I’ve been to Nagahama in the mean time and have written about in Japanese (for Whisky Magazine Japan, which is online) and in English (a forthcoming article in Whisky Magazine UK), so I’d like to say more but I think it’s best to wait until the next issue of Whisky Magazine UK is out… which should be very soon.

Any subsequent book projects now that Whisky Rising is complete? 

Last year (2016) was crazily busy. This year is way more relaxed and I’m enjoying that, but you know, people forget the blood, sweat and tears so easily, so yes, there is a new book project looming on the horizon (that’s in addition to chapters about Japanese whisky for other publications)… but I can’t say too much about it yet. People see me as the “Japanese whisky guy”, but the fact of the matter is, I drink way more non-Japanese whisky than Japanese whisky, and my interests extend far beyond these shores. Not many people know that I write quite a bit about non-Japanese whisky in Japanese, so the next book will include some stuff on Japanese whisky but will also cover whisky-making elsewhere… It won’t be one of those encyclopedic works, covering “all” / lots of distilleries – I think we’ve got plenty of those to keep us happy – but something that tries to capture the ethos, whisky-making approach and processes of a handful of distilleries around the world.

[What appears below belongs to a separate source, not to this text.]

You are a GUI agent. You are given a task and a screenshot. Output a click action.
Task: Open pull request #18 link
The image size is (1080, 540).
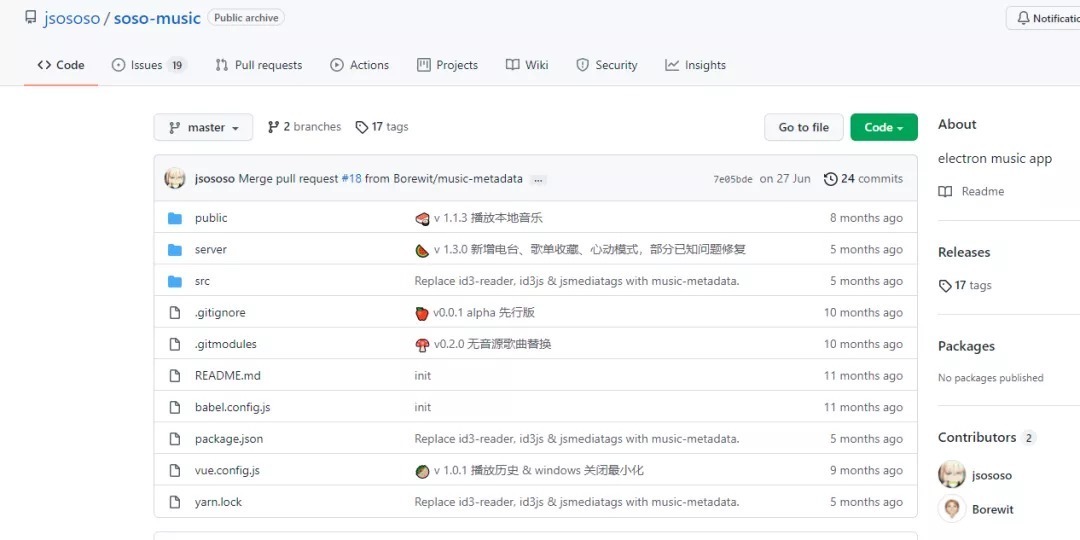[351, 179]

There are suggestions that stocks of aged Japanese whisky should recover in the next 3 or so years.....but will that truly be the case in reality? won't everything and anything produced be just snapped up instantly? 

We’re already seeing that – the indiscriminate buying of “any and all Japanese whiskies”. I still remember – and I’m talking 5 years ago here, not 25 years ago! – the days when practically NOBODY was interested in buying say a single cask Karuizawa bottling in Japan. (It was easy to do in those days – in fact, you could buy any vintage from the 60s to 2000 any day of the week, and I’m not exaggerating here.) Now I see people in Japan going bonkers for any and all stuff released here, paying crazy money for it, camping outside department stores overnight – in short, losing perspective.(It’s just liquid at the end of the day!).

Clearly, this is great for smaller producers, who know that whatever they release, people are going to fight to try and get a bottle. I know that whisky-buying (I’m not talking about drinking here, which is a different debate) can be addictive, but I do find myself wondering in the case of many people in Japan who discovered whisky “too late” (i.e. the last few years) and who are getting caught in a spiral of “I need to buy everything I can” how many spare livers these people have.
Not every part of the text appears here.